Even in professional sport, the income of players and clubs is often dwarfed by the volume of bets on their games. That is why Asian bookmakers were able to bribe international cricketers in the 1990s.

The less players earn, the bigger the temptation to throw matches. The most recent bribery scandals in European football have occurred in the little Belgian league, the German lower divisions, Greece and most leagues in eastern Europe. This week, fairly typically, the main shareholder of the National Bucharest club said he would give his players a lie detector test after they had suffered two unexpected defeats running.

At a midnight dinner in Skopje, Macedonia in 2002, I heard how corruption seeps out of eastern Europe into international football. Braco Vujcic, Balkan representative of the German media company Ufa, told me he had experienced this at first hand. Because Ufa owned most television rights to Balkan football, Vujcic was, in effect, the ultimate controller of the region's clubs and leagues.

Over Turkish coffee and cigarettes, he told me about a match in the summer Intertoto Cup between a Macedonian team, whose rights belonged to Ufa, and an Icelandic side. A couple of weeks before the first leg, an Albanian phoned one of the Macedonian club's directors and offered him €120,000 to fix the result. Later someone else made another offer. Vujcic, as the club's ultimate controller, turned both down. Then, he says, "the owner of a Croat betting office called me one day before the game and asked me why I wouldn't let everyone make some money."

Vujcic believes he failed to keep the match clean. He said this was a common problem in European ties, and was inevitable when a Balkan footballer could be bought for €5,000.

Often the match-fixers bet with British bookies, who will offer odds on anything. In 2002, for instance, British bookmakers noticed a plethora of bets on Dynamo Tirana to lose their Champions League qualifying round match 0-5 at home to Brondby of Denmark. At odds of 100-1, a bet of £10,000 would have netted the match-fixers £1m. In the event they got it wrong: Brondby just couldn't score the last goal and the match ended 0-4.

The results of obscure Balkan ties may not unduly trouble the British punter but they should. First of all, expect this corruption soon to reappear in Britain. English football's last bribery scandal broke in 1994. With the new flood of betting, the next one will probably occur before long in the lower divisions, with players taking bribes to buy a new kitchen. Once the public suspects that a sport is rigged, that sport loses its appeal.

The other worry is underpaid foreign players in international tournaments. When Chelsea face an impoverished team of eastern European no-hopers in a group match of the Champions League next season, how do they know the impoverished no-hopers are trying?

At the World Cup, perhaps a quarter of the players will not be millionaires. They will also be competing in the largest betting event in history. Graham Sharpe, a director of William Hill, estimates that more than £1bn of bets will be placed on the World Cup. Most players presumably have too much professional honour to throw a meaningful match. But if their team is already knocked out with a game still to play, honour may not count for much.

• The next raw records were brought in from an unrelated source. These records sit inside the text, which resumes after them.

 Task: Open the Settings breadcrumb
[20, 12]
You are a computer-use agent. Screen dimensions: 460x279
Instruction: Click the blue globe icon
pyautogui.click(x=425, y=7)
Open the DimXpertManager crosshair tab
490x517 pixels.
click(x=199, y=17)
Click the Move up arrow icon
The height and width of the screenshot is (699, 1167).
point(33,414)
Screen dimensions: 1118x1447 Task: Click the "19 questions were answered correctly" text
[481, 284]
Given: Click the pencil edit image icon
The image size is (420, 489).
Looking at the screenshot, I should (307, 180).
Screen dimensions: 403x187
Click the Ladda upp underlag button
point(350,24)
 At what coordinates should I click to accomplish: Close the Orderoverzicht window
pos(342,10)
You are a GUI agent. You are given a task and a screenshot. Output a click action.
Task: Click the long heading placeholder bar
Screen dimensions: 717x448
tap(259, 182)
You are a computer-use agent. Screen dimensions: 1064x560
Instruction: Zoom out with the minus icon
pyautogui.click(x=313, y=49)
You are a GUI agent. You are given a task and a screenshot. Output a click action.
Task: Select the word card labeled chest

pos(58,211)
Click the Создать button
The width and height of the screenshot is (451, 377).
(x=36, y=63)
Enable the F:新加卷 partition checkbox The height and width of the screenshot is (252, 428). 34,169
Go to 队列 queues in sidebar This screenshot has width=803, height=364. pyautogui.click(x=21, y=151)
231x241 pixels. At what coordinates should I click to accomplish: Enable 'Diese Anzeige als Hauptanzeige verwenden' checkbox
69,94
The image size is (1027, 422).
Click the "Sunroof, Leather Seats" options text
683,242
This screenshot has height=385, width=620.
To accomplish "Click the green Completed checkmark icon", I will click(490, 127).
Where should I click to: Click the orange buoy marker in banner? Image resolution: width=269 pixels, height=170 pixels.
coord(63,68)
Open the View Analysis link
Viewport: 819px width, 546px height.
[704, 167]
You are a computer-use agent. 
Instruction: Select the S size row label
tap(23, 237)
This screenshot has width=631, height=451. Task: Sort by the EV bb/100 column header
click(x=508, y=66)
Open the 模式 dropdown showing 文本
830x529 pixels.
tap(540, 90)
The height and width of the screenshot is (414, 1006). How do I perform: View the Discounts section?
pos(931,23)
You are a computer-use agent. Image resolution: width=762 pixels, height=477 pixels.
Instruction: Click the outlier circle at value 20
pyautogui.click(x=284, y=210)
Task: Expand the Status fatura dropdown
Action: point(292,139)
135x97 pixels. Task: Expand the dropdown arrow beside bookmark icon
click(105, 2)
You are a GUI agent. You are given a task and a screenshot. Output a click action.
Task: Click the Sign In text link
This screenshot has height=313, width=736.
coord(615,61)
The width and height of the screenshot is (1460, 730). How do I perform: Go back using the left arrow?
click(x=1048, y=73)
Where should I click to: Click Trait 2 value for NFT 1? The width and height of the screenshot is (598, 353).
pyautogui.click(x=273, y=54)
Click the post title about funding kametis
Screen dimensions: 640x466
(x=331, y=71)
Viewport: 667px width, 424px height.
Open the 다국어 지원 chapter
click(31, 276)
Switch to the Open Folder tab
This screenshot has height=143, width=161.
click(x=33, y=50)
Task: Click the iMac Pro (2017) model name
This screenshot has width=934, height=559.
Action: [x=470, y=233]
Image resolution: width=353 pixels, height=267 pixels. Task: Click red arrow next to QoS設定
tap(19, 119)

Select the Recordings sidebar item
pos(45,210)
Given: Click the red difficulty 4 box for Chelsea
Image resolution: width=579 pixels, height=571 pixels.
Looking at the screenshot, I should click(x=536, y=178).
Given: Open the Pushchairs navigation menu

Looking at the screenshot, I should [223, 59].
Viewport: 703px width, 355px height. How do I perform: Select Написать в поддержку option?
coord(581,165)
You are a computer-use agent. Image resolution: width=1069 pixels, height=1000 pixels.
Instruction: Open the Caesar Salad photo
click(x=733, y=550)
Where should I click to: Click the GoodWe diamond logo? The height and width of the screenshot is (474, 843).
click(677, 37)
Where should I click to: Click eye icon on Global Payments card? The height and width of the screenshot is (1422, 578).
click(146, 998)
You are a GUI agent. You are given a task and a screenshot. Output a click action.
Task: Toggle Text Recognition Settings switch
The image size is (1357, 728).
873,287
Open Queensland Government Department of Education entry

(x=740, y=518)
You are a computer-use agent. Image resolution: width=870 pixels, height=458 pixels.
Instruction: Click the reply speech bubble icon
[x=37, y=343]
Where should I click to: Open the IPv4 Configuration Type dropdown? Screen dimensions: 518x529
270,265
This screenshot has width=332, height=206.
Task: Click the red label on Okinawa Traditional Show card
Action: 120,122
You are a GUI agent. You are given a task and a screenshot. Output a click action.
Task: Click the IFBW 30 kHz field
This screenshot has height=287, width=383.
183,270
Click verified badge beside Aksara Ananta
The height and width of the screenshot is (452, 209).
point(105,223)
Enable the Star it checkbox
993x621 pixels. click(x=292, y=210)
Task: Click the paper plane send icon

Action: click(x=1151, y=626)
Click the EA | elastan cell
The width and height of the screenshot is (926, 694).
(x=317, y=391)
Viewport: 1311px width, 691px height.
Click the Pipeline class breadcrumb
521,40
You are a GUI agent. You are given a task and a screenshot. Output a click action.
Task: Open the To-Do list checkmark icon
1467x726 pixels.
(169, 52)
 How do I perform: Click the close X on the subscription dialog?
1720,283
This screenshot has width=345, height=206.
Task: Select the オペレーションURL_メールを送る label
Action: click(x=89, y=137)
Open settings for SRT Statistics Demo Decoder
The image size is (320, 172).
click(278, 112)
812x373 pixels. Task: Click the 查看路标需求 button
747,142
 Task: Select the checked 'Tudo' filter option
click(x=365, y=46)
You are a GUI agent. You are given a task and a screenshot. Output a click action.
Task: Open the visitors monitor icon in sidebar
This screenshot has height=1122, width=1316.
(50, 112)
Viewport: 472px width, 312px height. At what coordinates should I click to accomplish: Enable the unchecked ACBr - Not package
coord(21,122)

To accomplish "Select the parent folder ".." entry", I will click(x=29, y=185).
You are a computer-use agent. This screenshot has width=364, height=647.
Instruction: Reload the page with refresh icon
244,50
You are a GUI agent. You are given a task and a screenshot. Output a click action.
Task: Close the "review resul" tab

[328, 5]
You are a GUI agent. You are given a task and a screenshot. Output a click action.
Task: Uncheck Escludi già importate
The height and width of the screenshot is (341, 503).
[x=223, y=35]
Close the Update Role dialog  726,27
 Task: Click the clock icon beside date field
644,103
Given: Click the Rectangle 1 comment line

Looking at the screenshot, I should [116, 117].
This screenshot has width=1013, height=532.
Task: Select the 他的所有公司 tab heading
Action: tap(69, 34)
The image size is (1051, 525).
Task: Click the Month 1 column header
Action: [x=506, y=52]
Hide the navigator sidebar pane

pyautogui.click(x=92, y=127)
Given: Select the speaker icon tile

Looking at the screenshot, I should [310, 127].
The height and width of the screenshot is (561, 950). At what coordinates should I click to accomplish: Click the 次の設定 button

Referees, who earn less than players, and can decide a match with one blow of the whistle, are particularly vulnerable. The last World Cup was marked by some, much-discussed, bizarre refereeing decisions. To avoid such controversy this time, Fifa, the international football authority, is doubling the pay of the tournament's referees to about €35,000 a man for the month. Let's hope this is enough to dissuade them from earning more elsewhere.

Otherwise, if they fancy it, they could simply get online with the wife's credit card and, along with the rest of the world, have a punt with a British bookie on their next game.